A polícia surgiu para garantir os direitos do bom cidadão, cuja força verdadeira não deve estar condicionada ao porte de uma arma ou à própria compleição física. Essa é a função que lhe deu origem. Como a sociedade não está presa às leis genéticas ou a metáforas, devemos reestimular aquele órgão para que volte a funcionar plenamente.
O crime sempre obedece a determinados padrões. Daí, em contrapartida, ter surgido a técnica policial. Salta aos olhos que a criminalidade carioca enquadra-se naqueles padrões. É, portanto, simplesmente um caso de polícia.
Deve ser tratada com a técnica policial, começando pela investigação, isto é, pela identificação dos criminosos e pela coleta de todas as informações que levem a sua prisão e apresentação, com provas, à Justiça.
Obtidos tais dados, aí sim se pode estabelecer o plano repressivo com esperança de sucesso.
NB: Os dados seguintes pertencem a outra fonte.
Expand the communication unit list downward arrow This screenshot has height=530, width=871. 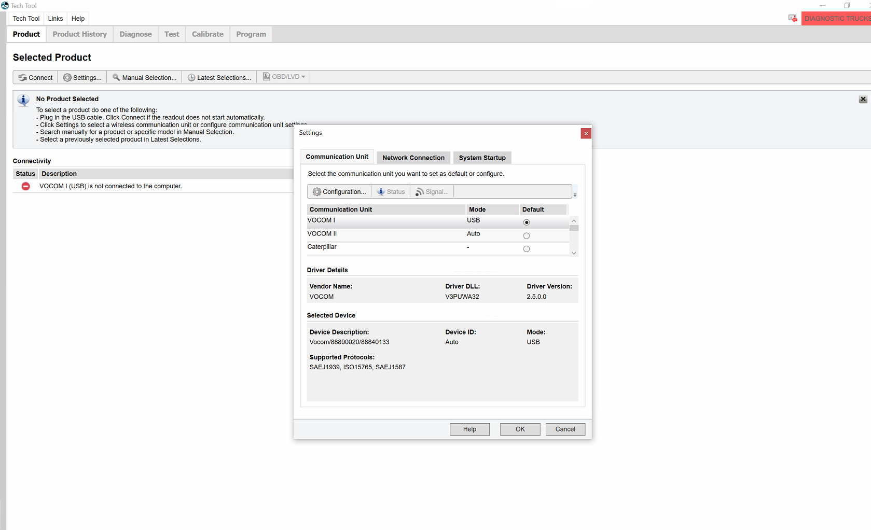pyautogui.click(x=573, y=253)
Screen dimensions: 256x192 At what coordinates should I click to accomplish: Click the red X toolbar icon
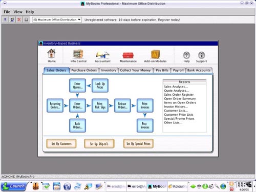point(19,19)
Sem saber com certeza quem é quem no submundo do crime e onde estará num determinado momento, não adianta atacar a esmo, confiando na sorte.
Afinal, o Rio não é uma selva, nem está enfrentando guerra civil. Os resultados inexpressivos das operações aparatosas, feitas às cegas, estão a demonstrar ausência de levantamentos preliminares corretos, assim como quão inútil é desengavetar planos antigos e considerá-los adequados ao momento.
A corrupção tem que ser combatida pelo governo carioca com todo o rigor, pois policial desonesto não é apenas corrupto e muito menos policial: é bandido. Pior ainda quando a desonestidade ultrapassa os parâmetros da corrupção e faz o policial desonesto participar diretamente das quadrilhas, como vem acontecendo.
Entretanto, de nada adiantará esse combate se não estiver acompanhado da valorização dos honestos -formação técnica, apoio do Ministério Público e da Justiça e reconhecimento, por meio de salários melhores e outros incentivos- para que os policiais voltem a orgulhar-se de sua profissão. O maior estímulo a quem trabalha por vocação é poder comemorar o sucesso ao final de cada missão.
Sob o aspecto do aprimoramento técnico e da resultante valorização dos órgãos policiais, a União deve socorrer não só o Rio de Janeiro, como outros Estados. Por exemplo, temos uma Academia Nacional de Polícia ociosa, mas plena de recursos humanos, suficientes e capazes para esse apoio.
Deveria ser ativada já para acolher e doutrinar policiais estaduais, ao lado de futuros membros da Polícia Federal. Voltaria a ser importante pólo irradiador de conhecimentos e formação técnica, que minguam em muitos Estados.